• [WHAT NEEDS TO BE DONE]
Please reproduce the data below word for word, keeping every line in its original order.

• [INPUT]
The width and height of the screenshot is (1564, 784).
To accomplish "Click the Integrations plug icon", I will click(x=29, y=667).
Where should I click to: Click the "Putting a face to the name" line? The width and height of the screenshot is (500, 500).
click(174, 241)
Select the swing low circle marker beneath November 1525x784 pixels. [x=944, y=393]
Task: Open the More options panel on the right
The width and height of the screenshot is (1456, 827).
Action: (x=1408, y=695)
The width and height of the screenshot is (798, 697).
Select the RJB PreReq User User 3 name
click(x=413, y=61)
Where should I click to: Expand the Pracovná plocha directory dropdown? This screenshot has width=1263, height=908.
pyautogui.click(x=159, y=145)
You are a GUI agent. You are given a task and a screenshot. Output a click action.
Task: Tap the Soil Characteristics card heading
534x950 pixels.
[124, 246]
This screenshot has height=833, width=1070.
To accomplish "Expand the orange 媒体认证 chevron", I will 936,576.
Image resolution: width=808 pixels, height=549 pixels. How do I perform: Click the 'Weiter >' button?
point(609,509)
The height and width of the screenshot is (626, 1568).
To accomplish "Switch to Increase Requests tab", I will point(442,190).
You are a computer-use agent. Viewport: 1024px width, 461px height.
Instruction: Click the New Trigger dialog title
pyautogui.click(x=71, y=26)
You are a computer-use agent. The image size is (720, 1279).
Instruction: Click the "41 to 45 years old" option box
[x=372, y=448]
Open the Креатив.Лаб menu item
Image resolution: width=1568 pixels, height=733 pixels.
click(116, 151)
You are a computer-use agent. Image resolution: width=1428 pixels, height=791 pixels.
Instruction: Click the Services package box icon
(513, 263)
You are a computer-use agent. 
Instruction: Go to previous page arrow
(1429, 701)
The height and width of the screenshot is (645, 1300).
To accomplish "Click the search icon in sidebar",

• [CORRECT RESULT]
The width and height of the screenshot is (1564, 784).
To accomplish "Click the Integrations plug icon", I will click(x=29, y=667).
Where should I click to: Click the "Putting a face to the name" line? The width and height of the screenshot is (500, 500).
click(174, 241)
Select the swing low circle marker beneath November 1525x784 pixels. [x=944, y=393]
Task: Open the More options panel on the right
The width and height of the screenshot is (1456, 827).
Action: (x=1408, y=695)
The width and height of the screenshot is (798, 697).
Select the RJB PreReq User User 3 name
click(x=413, y=61)
Where should I click to: Expand the Pracovná plocha directory dropdown? This screenshot has width=1263, height=908.
pyautogui.click(x=159, y=145)
You are a GUI agent. You are given a task and a screenshot. Output a click action.
Task: Tap the Soil Characteristics card heading
534x950 pixels.
[124, 246]
This screenshot has height=833, width=1070.
To accomplish "Expand the orange 媒体认证 chevron", I will 936,576.
Image resolution: width=808 pixels, height=549 pixels. How do I perform: Click the 'Weiter >' button?
point(609,509)
The height and width of the screenshot is (626, 1568).
To accomplish "Switch to Increase Requests tab", I will point(442,190).
You are a computer-use agent. Viewport: 1024px width, 461px height.
Instruction: Click the New Trigger dialog title
pyautogui.click(x=71, y=26)
You are a computer-use agent. The image size is (720, 1279).
Instruction: Click the "41 to 45 years old" option box
[x=372, y=448]
Open the Креатив.Лаб menu item
Image resolution: width=1568 pixels, height=733 pixels.
click(116, 151)
You are a computer-use agent. Image resolution: width=1428 pixels, height=791 pixels.
Instruction: Click the Services package box icon
(513, 263)
You are a computer-use agent. 
Instruction: Go to previous page arrow
(1429, 701)
The height and width of the screenshot is (645, 1300).
To accomplish "Click the search icon in sidebar",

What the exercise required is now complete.